Per ora è soltanto una promessa e anche abbastanza fumosa. Tanto è vero che i rider continueranno la mobilitazione. Just Eat, leader fra le app di food delivery in Italia, ha annunciato di voler «assumere i propri rider entro il 2021». Le parole riservate al Corriere della Sera del country manager Daniele Contini, ieri illustrate meglio in una nota, sono comunque una grande vittoria dei rider che dal 3 novembre continuano a scioperare a Milano e in altre città.
L’effetto principale dell’annuncio è rompere il fronte di Assodelivery (di cui fa parte) e di sconfessare il contratto capestro sottoscritto con Ugl (che comunque sta applicando) alla vigilia del nuovo tavolo convocato dalla ministra Nunzia Catalfo per arrivare ad «un contratto nazionale condiviso».
Just Eat da pochi mesi è stato comprato dal gruppo anglo olandese takeaway.com, gigante globale che in Europa ha scelto di implementare il cosiddetto scoober: una strategia che mira a concedere il contratto da dipendenti dopo una formazione mirata da parte dei rider, la possibilità di scegliere tra full time o part-time.
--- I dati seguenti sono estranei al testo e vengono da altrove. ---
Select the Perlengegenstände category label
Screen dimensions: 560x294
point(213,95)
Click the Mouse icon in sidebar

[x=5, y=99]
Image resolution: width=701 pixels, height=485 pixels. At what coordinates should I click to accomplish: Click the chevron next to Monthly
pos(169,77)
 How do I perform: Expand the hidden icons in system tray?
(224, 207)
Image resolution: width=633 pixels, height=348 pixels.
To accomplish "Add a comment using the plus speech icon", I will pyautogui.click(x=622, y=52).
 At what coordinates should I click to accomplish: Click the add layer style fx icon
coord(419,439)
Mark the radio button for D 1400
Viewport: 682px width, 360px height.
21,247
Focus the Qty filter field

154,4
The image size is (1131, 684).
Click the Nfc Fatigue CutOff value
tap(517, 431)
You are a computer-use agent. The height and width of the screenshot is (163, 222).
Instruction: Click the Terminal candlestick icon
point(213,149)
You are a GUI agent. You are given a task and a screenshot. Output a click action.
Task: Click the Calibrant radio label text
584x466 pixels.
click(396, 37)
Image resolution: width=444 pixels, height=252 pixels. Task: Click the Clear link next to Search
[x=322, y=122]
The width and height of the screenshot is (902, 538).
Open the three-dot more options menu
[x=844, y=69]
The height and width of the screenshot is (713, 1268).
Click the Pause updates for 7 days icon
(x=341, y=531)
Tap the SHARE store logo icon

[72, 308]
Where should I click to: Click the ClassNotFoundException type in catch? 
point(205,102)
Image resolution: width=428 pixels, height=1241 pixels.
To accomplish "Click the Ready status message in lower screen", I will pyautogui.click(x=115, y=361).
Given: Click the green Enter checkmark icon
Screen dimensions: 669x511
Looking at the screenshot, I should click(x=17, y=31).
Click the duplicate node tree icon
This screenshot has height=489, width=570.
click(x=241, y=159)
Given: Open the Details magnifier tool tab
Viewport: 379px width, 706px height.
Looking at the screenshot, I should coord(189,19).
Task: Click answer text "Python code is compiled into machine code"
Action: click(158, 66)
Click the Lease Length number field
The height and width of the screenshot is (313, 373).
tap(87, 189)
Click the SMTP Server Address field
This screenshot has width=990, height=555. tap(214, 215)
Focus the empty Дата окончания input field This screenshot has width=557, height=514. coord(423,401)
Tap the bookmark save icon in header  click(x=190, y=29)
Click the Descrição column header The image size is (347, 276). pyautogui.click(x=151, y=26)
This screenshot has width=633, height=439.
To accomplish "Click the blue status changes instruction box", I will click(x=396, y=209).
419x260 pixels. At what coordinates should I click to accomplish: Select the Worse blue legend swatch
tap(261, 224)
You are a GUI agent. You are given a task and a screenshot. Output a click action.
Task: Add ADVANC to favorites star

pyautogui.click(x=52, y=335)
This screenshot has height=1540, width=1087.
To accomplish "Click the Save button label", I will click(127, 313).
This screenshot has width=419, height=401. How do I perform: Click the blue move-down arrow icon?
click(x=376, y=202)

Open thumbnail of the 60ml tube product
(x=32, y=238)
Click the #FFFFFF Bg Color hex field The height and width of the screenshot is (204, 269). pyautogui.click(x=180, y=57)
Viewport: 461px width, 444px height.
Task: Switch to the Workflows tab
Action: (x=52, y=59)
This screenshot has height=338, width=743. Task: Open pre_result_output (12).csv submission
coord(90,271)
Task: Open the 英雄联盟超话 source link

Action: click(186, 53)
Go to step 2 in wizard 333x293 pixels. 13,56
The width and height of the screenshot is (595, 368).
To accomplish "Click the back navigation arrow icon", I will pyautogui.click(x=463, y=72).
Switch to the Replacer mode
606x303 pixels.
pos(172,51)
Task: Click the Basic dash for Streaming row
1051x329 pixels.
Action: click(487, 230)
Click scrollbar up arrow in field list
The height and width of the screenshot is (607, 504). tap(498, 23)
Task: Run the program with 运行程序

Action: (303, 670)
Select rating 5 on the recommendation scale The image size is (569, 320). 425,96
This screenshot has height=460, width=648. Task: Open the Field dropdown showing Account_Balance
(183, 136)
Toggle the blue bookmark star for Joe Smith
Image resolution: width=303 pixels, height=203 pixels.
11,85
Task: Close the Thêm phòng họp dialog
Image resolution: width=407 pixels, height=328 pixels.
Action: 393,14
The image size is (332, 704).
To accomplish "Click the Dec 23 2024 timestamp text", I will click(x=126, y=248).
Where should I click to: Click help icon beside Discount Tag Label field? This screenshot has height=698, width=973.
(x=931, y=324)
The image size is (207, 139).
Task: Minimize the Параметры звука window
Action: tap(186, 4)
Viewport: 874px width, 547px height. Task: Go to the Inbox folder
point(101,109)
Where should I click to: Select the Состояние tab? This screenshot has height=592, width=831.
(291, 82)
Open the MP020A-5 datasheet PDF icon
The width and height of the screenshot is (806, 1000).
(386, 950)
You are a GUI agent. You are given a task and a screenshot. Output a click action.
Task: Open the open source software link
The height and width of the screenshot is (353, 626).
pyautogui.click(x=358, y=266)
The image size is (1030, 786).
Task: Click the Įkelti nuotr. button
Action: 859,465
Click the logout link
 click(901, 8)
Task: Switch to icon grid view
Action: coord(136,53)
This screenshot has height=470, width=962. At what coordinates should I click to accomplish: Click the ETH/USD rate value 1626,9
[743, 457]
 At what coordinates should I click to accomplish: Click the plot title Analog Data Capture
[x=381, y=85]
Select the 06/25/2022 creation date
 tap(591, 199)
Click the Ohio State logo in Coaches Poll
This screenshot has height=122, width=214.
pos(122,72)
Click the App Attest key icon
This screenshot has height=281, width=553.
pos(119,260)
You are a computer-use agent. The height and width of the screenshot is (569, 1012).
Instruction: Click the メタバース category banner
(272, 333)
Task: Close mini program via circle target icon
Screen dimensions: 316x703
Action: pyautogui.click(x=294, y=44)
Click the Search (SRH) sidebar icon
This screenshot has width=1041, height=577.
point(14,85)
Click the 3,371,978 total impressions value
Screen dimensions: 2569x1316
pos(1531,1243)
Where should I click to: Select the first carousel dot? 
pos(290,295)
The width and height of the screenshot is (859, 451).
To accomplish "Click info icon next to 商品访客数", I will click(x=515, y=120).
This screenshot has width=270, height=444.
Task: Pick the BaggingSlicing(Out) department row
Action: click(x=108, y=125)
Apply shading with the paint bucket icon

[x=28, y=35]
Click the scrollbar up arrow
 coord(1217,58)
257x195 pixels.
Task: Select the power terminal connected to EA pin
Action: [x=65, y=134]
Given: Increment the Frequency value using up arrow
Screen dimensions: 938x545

La svolta sta tutta nell’abolizione del cottimo che invece è rimasto nel contratto Assodelivery Ugl:è fissata una paga oraria, corrispondente all’intero turno coperto dal rider e non in relazione alle singole consegne.
Si tratterebbe però di un contratto aziendale che poco ha a che fare con l’idea di contratto nazionale che hanno sempre rivendicato le union dei rider e i sindacati confederali. E a conferma che nemmeno Just Eat è interessata a contrattare con i sindacati c’è il mancato riconoscimento dell’elezione del rappresentante dei lavoratori per la sicurezza (Rls) da parte dei rider di Firenze di Just Eat.
Proprio Yifatlem Parigi, eletto delegato del Nidil Cgil considera importante e frutto della mobilitazione l’annuncio dell’azienda per cui lavora: «Siamo felici dell’annuncio di Just Eat perché è la società in cui abbiamo più radicamento sindacale con esposizione mediatica forte e questa è tanta roba perché finora abbiamo sempre discusso su subordinazione e autonomia e invece la società ha capito che la strada è quella del contratto da dipendente. Just Eat è stata la più furba, ha capito che si sarebbe arrivato lì e ha evitato cause e ispezioni dicendo: “Brucio tutti e mi prendo almeno l’etichetta di società etica”, sfruttando la situazione», conclude Yiftalem.
Come scritto, l’epicentro della protesta contro il contratto capestro Assodelivery-Ugl – in vigore dal 3 novembre che ha fatto licenziare chi non l’ha accettato – è stato Milano. Di una sorta di «sei giornate di Miano» parla la union Deliverance Milano. «Da martedì siamo in stato di agitazione permanente. Siamo partiti da un presidio in piazza Duca d’Aosta» spiegando poi la strategia di lotta: «Abbiamo rifiutato in massa gli ordini dalle app, ci siamo tenuti il cibo al posto di consegnarlo fingendo un susseguirsi di incidenti, abbiamo rallentato il servizio – prenotandoci per i turni e mettendoci in pausa al momento dell’ordine», continua Deliverance Milano.
Sull’annuncio di JustEat il giudizio è guardingo: «Monitoreremo se e come si realizzerà questo nobile proposito, nel frattempo pretenderemo l’innalzamento immediato dei salari. I rider non intendono cedere a false promesse», sottolinea Deliverance Milano. Che come sindacato autonomo e membro della rete nazionale #RiderXiDiritti parteciperà al tavolo convocato dalla ministra del Lavoro Nunzia Catalfo per domani con aziende e sindacati confederali, «portando le nostre proposte, discusse nelle assemblee con i lavoratori».